YOUR INSTRUCTIONS - Figure out how many lines in these records contain "Task". Only the number belongs in the reply.

INPUT -
________________
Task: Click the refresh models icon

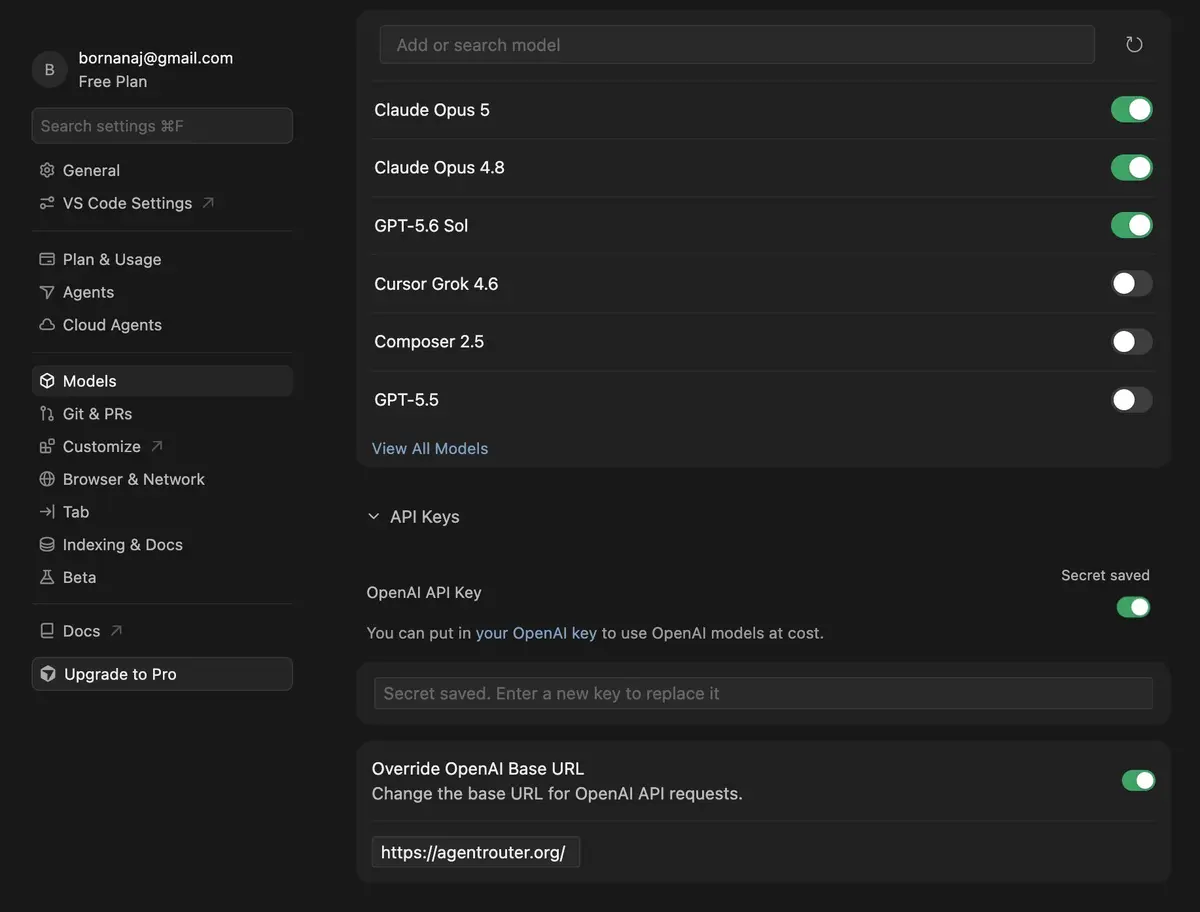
________________
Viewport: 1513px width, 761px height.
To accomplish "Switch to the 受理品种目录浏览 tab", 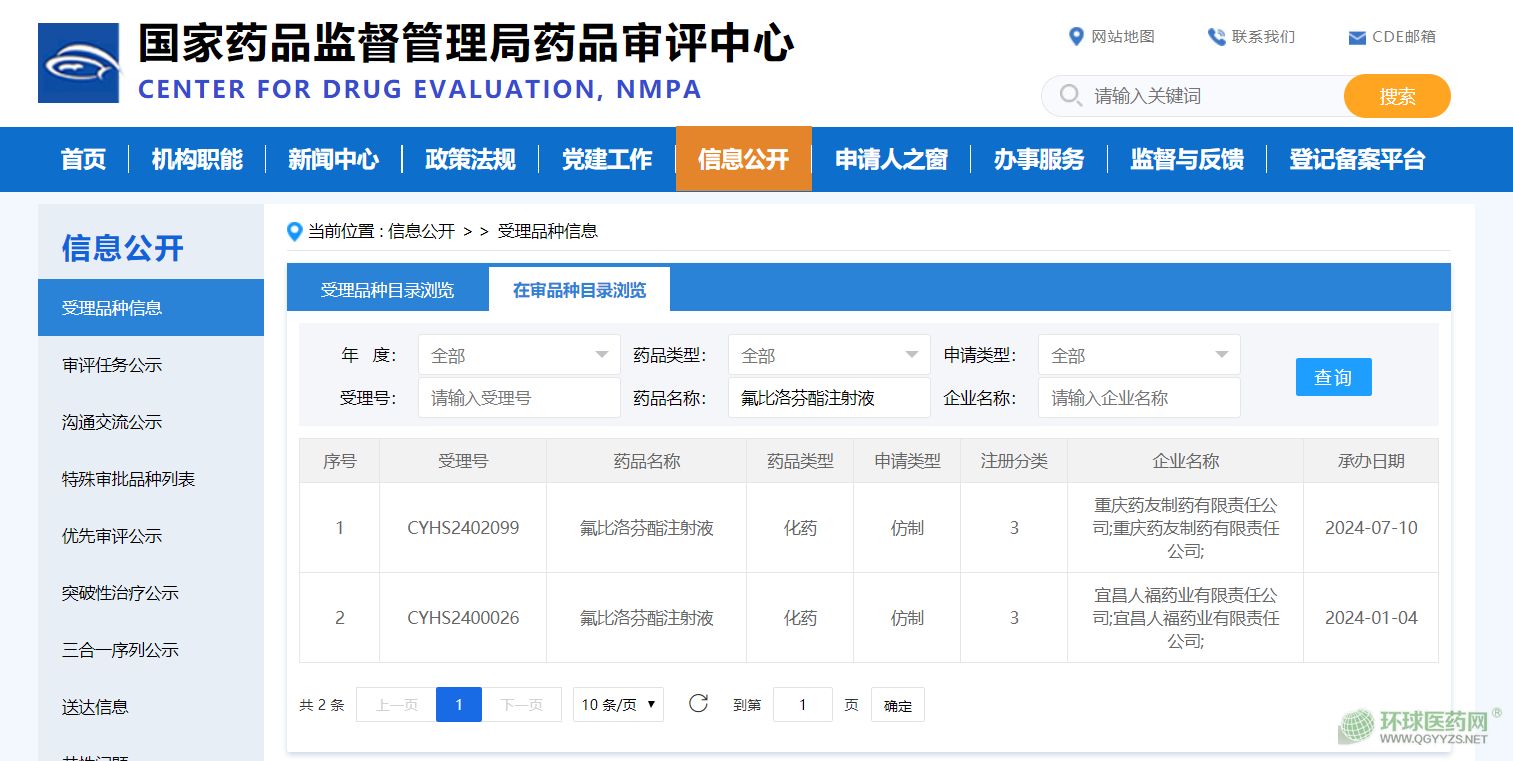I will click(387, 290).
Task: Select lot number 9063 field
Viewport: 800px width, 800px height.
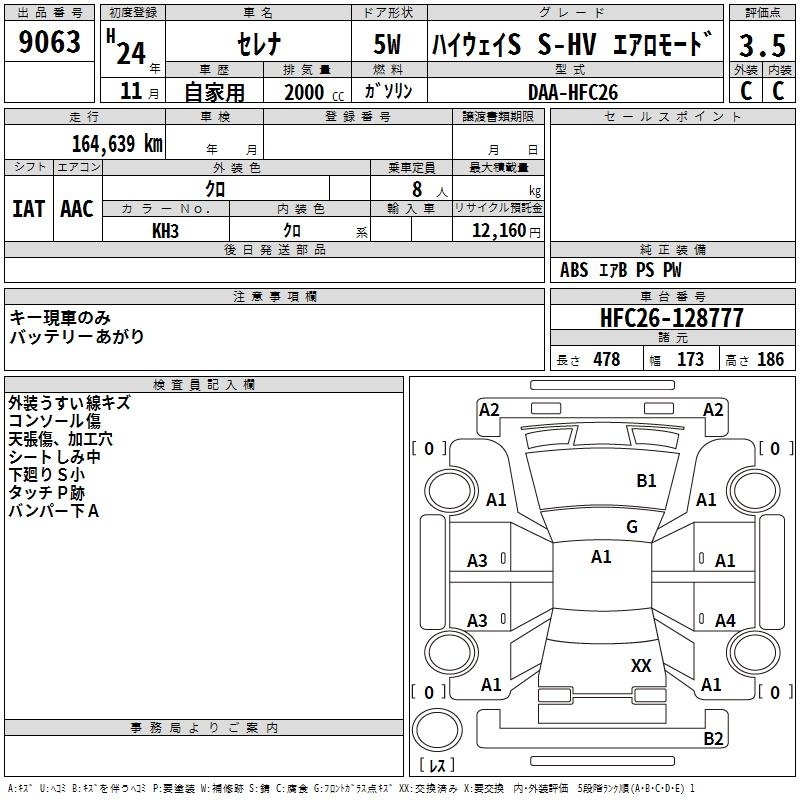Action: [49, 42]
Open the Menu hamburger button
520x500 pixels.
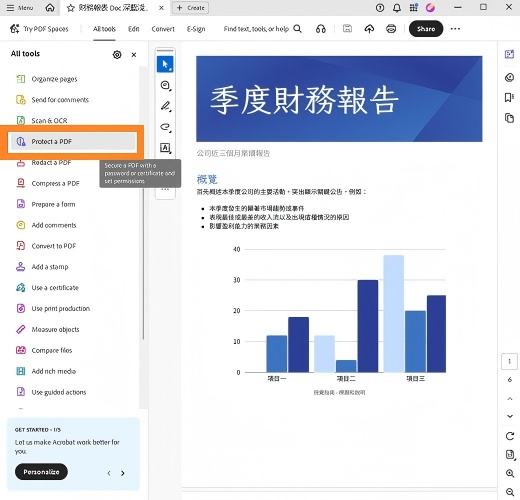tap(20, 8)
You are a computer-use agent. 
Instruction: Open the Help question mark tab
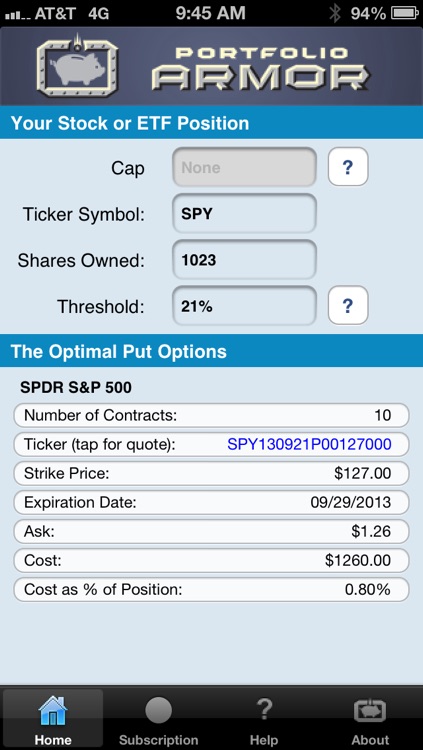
________________
ANSWER - 2